5
votes

I'm trying to optimize a report that uses multiple stored procedures on the same table. Unfortunately, each procedure is reading millions of records and aggregating the results. It's a very intense read for a report, but each stored procedure is optimized to run pretty fast within SSMS.

I can run each stored procedure and get a result set within 10 to 20 seconds. When I put them all into one report within SSRS, the report times out.

There is a total of 4 parameters per stored procedure. All targeting the same table, just aggregating the data in different ways. Indexes on those tables are inline with the query. It's based on time, user and the one dimension I'm using to COUNT() both DISTINCT and NONDISTINCT.
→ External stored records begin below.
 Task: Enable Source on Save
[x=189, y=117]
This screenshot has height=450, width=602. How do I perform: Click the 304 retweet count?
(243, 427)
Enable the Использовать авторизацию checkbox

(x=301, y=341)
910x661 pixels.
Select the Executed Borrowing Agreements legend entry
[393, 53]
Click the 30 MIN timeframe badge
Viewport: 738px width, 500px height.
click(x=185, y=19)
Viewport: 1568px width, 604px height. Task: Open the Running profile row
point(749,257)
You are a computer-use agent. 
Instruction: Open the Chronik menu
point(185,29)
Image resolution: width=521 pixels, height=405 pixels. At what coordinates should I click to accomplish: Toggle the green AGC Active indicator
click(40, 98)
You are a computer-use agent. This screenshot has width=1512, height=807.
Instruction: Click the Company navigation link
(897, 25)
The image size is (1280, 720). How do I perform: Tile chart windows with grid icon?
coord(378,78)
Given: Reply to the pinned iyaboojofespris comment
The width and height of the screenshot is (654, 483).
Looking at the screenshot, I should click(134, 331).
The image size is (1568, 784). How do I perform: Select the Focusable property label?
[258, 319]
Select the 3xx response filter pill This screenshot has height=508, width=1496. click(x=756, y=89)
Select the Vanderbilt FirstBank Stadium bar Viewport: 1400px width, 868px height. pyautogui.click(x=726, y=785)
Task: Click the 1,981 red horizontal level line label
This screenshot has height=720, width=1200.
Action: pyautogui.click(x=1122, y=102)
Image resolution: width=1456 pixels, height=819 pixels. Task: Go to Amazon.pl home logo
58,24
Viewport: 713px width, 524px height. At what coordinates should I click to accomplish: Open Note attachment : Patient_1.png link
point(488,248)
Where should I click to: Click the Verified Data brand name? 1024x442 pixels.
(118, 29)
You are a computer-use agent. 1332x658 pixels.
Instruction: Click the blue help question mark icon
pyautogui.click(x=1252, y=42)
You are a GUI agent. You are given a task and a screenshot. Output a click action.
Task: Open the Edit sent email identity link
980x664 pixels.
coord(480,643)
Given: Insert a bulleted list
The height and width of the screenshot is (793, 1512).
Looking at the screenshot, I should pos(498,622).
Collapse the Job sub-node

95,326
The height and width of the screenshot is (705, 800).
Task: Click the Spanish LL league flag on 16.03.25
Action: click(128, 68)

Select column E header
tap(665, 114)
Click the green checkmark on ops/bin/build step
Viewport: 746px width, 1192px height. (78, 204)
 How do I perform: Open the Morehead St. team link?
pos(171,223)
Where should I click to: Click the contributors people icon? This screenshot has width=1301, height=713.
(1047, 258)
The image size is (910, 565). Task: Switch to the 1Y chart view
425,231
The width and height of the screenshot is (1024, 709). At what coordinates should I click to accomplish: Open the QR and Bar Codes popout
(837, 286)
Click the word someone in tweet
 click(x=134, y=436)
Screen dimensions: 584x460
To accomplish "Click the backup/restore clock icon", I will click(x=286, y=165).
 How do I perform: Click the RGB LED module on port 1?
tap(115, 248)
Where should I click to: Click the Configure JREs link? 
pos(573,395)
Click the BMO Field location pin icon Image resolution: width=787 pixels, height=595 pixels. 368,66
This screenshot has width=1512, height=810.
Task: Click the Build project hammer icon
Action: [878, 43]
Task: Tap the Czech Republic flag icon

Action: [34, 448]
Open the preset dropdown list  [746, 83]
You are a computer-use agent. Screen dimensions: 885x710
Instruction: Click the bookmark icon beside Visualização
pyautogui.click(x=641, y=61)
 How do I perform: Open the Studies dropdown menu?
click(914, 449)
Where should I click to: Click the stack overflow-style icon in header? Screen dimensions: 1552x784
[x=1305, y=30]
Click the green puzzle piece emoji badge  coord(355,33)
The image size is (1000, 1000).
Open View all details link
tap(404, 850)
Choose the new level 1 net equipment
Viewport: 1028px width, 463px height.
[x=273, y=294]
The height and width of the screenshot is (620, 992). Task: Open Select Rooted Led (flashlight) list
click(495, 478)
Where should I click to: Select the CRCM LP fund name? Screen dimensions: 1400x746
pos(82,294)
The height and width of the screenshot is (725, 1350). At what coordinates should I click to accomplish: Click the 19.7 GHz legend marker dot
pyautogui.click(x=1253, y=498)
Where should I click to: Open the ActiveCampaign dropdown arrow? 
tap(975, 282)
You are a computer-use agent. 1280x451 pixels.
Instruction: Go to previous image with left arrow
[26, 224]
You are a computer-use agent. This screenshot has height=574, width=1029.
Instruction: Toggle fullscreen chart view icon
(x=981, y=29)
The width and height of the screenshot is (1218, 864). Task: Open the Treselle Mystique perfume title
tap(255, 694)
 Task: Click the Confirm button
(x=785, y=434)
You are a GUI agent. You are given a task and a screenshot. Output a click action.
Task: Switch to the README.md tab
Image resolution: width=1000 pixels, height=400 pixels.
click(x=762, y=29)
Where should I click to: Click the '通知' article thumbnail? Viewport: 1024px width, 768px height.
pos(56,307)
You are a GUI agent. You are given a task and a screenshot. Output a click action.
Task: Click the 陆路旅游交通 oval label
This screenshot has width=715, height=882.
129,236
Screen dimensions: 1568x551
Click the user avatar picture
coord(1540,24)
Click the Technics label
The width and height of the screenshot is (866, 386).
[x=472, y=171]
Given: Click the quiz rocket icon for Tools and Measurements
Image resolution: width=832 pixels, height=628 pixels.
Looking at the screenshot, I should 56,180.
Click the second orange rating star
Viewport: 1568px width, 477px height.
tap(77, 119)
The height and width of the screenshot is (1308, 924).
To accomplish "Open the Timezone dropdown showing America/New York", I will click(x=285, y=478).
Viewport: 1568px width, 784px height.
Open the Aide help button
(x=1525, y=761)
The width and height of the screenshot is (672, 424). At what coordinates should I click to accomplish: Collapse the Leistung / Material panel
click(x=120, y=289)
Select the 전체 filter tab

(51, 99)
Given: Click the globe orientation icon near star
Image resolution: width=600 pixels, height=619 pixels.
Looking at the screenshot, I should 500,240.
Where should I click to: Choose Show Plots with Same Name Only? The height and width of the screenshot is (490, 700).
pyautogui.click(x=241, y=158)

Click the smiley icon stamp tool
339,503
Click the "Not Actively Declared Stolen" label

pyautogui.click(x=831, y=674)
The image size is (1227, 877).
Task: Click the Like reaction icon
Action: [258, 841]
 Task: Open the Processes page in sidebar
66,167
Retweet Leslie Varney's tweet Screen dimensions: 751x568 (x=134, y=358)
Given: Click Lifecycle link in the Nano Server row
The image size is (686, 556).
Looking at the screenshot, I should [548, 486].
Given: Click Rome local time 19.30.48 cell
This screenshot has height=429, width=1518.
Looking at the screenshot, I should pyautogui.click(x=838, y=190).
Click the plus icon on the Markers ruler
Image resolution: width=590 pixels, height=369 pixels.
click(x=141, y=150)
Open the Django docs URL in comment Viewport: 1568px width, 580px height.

I'm thinking the issue is the fact SSRS is running 4 procedures at the same time on the same table as opposed to one after the other. Is this true? If so, is there anyway to ensure SSRS does not run them in parallel?

My only option is to create summary table that is already preaggregated. Then just run the report off that table. Otherwise, I guess param sniffing is possible too.

1
Can you mimic the activity in a non-prod environment and run a profile trace? That would tell you what is running concurrently. Another option is to have it refresh on a regular schedule so the report is ready to go. - Steve Mangiameli
I have seen situations where the Rendering step is the piece of the pipeline that takes so very long and is responsible for the timeout. I'm not saying that's definitely occurring in your case, I'm just saying it is a possible explanation for fast-execution in SSMS and very-slow in SSRS. - David Tansey
If I'm understand correctly, you have 4 data sets on one data source. Select your data source and check off the "Use Single Transaction" option? This will force Reporting Services to run each data set individually rather than parallel executions. - Mike Zalansky
Yeah, the rendering step is not the issue here. It's anywhere between 4 to 20 rows of data. All the heavy lifting is in SQL Server. It's really fast in SSMS. It's just slow in SSRS. Maybe param sniffing going on? I'll try to run it in the tracer. - Fastidious

1 Answers

7
votes

By default, datasets in SSRS are executed in parallel.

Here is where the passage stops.